Webroot has released its annual artificial intelligence and machine learning report, which reveals how IT professionals perceive and use these advancing technologies in business.
According to the research, while 93% of IT decision makers in Australia and New Zealand use artificial intelligence and machine learning, more than half (51%) admit they are unsure what the technology means. Although understanding around these tools is increasing (64% of global respondents were unsure what artificial intelligence and machine learning meant in 2020), this is happening at a significantly slower pace than the adoption rate.
Webroot says this lack of understanding may be why Australia was the country where enterprises were most likely to cite struggling to keep up with the latest technology as the reason they were unable to prevent a cyberattack in the last year.
Australia and New Zealand highlights of the report from enterprise respondents include:
- Only 43% of total cybersecurity tool spend was spent on tools that use AI and/or machine learning.
- Of those who suffered a damaging cyberattack in the past year, respondents blamed personal device issues (41%), choice of cybersecurity vendor (38%) and struggling to keep up with the latest technology (36%) as the main reasons why they were unable to prevent it.

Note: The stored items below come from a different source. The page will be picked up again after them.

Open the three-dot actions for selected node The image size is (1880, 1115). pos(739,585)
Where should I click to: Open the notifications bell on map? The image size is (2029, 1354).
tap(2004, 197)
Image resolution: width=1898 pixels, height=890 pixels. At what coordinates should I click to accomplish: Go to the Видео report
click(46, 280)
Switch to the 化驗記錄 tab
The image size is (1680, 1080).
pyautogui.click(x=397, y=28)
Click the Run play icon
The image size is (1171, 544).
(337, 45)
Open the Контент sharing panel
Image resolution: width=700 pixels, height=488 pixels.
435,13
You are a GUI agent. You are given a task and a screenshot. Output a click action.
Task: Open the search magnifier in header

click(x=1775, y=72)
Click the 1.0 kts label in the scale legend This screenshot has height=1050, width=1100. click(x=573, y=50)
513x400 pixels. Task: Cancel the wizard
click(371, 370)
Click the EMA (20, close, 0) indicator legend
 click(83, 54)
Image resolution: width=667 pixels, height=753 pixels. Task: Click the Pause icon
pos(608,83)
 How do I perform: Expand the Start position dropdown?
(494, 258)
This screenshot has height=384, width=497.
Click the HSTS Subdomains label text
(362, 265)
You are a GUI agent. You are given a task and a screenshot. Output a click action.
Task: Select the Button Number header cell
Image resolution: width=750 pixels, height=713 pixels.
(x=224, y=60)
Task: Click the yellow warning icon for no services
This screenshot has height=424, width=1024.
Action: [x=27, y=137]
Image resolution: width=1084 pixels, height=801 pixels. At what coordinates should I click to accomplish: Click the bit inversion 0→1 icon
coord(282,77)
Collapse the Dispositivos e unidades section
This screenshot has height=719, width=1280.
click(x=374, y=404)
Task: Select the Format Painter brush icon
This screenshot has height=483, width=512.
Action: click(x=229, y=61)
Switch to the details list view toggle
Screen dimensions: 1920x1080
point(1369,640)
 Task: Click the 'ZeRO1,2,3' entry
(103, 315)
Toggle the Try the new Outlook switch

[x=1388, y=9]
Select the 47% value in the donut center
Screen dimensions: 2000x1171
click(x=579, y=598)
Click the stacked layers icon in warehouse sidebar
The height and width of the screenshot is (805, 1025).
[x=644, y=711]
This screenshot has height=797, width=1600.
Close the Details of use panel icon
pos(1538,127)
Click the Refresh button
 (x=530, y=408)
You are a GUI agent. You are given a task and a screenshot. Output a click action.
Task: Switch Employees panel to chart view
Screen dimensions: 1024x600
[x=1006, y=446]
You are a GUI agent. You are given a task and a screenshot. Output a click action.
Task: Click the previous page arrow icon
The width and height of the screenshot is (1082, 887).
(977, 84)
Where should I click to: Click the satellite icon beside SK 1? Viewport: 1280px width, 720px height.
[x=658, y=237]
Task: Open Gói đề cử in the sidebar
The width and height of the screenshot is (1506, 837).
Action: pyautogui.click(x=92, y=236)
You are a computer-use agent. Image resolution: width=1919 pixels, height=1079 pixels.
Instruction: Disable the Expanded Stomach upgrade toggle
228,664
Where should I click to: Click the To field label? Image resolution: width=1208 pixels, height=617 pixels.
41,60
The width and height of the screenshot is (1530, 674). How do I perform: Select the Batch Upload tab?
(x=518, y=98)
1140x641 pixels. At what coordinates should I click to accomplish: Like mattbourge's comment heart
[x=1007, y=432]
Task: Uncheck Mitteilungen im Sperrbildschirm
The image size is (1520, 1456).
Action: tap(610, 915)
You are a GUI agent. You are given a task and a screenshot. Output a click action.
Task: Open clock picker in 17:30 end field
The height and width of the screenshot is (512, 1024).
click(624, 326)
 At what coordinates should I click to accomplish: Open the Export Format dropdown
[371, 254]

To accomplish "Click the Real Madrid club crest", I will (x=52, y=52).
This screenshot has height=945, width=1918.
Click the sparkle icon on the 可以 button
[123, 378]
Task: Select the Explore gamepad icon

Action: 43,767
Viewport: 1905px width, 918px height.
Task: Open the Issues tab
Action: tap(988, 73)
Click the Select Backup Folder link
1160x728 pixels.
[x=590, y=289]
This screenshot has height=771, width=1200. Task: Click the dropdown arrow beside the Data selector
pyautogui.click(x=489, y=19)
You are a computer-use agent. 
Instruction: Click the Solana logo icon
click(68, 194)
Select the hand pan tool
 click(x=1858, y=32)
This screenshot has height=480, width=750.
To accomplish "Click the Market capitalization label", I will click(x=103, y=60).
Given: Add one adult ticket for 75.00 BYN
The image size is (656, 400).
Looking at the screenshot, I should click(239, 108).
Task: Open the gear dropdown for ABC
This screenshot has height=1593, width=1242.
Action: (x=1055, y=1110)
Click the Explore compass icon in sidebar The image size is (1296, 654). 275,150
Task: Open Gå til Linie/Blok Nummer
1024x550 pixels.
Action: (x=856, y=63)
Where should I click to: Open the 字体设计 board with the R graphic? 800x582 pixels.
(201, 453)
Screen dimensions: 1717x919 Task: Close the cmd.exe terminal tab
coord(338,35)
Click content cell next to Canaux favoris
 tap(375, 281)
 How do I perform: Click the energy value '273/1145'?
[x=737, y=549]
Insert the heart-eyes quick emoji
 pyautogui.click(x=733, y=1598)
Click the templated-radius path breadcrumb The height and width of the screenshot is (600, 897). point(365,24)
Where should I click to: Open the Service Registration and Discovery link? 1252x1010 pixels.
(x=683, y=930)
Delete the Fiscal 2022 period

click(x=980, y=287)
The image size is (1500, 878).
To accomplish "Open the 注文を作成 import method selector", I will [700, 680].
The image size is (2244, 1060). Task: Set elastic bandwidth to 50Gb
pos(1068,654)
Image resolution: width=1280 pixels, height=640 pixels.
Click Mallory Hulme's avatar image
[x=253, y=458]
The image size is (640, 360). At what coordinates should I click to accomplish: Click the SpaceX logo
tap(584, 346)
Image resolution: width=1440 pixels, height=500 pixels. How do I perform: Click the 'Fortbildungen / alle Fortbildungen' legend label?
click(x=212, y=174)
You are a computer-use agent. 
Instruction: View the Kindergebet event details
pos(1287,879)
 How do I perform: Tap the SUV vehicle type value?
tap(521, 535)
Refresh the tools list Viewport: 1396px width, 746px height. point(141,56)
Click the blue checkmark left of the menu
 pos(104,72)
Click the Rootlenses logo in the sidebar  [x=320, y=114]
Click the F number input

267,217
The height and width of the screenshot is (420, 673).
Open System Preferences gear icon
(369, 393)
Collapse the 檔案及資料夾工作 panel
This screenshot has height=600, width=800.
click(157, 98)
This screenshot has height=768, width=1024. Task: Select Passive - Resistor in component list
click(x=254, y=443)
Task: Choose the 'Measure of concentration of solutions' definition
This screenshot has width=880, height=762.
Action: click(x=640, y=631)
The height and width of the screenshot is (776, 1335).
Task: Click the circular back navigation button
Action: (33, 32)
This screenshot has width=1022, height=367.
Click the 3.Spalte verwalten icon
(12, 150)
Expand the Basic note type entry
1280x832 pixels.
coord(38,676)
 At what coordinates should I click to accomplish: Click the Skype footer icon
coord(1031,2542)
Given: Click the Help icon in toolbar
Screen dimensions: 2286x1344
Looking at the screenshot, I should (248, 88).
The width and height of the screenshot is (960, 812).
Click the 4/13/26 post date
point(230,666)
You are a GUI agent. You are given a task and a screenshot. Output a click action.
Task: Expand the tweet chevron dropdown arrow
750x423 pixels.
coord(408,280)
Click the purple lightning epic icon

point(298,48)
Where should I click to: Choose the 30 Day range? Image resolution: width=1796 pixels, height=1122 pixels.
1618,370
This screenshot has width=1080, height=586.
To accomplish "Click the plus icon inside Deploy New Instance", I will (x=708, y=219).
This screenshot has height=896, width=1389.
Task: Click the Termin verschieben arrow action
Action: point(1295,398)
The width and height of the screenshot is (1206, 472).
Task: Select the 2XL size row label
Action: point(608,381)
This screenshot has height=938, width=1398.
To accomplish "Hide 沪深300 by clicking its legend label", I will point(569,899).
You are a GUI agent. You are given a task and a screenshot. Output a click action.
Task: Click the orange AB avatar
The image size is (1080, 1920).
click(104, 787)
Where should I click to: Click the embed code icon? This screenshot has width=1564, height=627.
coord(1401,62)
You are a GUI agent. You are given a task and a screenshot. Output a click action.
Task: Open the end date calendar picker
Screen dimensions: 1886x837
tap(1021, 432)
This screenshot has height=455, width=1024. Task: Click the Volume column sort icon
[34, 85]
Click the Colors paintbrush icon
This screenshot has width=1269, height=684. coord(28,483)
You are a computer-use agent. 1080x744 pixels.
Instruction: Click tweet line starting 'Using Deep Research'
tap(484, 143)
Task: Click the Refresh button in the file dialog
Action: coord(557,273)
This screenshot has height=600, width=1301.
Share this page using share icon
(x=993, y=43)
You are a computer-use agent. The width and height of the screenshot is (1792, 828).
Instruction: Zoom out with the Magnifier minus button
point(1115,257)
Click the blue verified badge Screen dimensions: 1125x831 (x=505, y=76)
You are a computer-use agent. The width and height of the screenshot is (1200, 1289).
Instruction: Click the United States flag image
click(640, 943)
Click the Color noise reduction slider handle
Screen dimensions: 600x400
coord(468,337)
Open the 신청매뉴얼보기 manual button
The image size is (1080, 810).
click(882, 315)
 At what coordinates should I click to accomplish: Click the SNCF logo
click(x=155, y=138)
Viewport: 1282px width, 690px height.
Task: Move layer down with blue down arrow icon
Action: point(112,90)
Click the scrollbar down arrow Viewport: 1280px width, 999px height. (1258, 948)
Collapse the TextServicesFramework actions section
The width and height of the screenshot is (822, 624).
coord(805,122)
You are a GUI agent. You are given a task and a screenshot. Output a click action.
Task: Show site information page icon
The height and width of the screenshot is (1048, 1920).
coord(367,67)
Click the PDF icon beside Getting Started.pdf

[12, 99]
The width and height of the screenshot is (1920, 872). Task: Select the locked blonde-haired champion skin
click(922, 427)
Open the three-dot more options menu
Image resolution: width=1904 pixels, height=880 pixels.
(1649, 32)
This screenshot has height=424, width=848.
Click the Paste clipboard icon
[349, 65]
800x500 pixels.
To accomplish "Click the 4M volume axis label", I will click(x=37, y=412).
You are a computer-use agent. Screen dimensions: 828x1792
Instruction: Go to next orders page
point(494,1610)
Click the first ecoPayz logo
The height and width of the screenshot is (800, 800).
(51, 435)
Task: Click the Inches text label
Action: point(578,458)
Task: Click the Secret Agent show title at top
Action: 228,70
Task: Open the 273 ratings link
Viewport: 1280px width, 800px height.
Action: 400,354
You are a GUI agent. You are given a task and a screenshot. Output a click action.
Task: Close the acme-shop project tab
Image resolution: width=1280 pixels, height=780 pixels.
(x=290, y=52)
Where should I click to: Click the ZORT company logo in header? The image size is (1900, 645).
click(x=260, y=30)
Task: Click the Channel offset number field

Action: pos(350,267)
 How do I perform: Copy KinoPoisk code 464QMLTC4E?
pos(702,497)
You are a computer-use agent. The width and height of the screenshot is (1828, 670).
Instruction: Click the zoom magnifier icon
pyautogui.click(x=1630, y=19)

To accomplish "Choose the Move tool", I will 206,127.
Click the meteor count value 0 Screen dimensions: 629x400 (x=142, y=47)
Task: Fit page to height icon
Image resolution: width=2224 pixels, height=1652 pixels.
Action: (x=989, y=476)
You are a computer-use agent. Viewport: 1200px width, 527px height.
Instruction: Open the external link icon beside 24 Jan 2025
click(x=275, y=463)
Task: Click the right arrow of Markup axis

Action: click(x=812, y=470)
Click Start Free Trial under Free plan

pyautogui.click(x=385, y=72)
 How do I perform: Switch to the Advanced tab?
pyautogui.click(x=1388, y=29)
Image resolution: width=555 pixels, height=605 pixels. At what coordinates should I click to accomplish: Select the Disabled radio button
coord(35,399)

- 80% of enterprises believe they could be doing more to better defend against attacks.
- 44% of enterprise IT decision-makers in Australia and New Zealand plan to focus on increased AI or machine learning adoption in 2021.
"It's clear from these findings that there is still a lot of confusion around artificial intelligence and machine learning, especially when it comes to the benefits of the technology," says Matt Aldridge from Webroot.
"But with cyberattacks and other data threats on the rise, coupled with the challenges of managing a remote or hybrid workforce post-pandemic, it is crucial that businesses improve their understanding of these tools and pair them with backup and disaster recovery solutions," he says.
"By doing so, they will be able to improve security, maintain cyber resilience and ensure service availability."
Aldridge says by vetting and partnering with cybersecurity vendors who have long-standing experience using and developing artificial intelligence and machine learning, and who can provide expert guidance, businesses can close the gaps in their security and continuity lineups and protect against attacks and data loss.